RICHMOND, Va. – Federal regulators are putting Camel cigarette maker Reynolds American Inc.’s planned $25 billion takeover of rival Newport maker Lorillard Inc. under the microscope.
The nation’s second-biggest tobacco company said Friday that the Federal Trade Commission has asked for additional information as part of an antitrust review of the deal.
The move announced in July to combine two of the nation’s oldest and biggest tobacco companies would create a formidable No. 2 to rival Altria Group Inc., owner of Marlboro maker Philip Morris USA. It also would create a new major player in the country’s tobacco market – the U.K.’s Imperial Tobacco Group, which would triple its share of the U.S. cigarette market by buying some of the companies’ other brands for $7.1 billion.
The deal, which Reynolds and Lorillard value at about $27 billion including debt, is expected to close in the first half of 2015 but faces further scrutiny over how the combination would affect competition in a highly competitive market and cigarette prices, which have grown about 5 percent annually in the past 10 years.
Once complete, the new company is projected to have more than $11 billion in revenue and claim about a 34 percent share of the U.S. retail cigarette market.

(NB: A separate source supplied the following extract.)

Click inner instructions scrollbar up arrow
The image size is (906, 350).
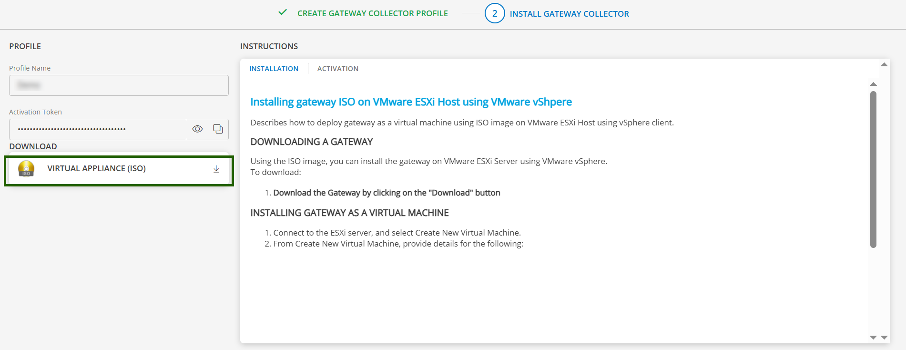click(x=873, y=84)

While the companies did not say what specific information regulators have requested as part of the review, analysts have focused specifically on the share of adult smokers under 30 years old as a predictor of future market share positions and trends. Currently, the industry distribution of that market is split between three companies but would shift to two companies having about 45 percent share of adult smokers under 30.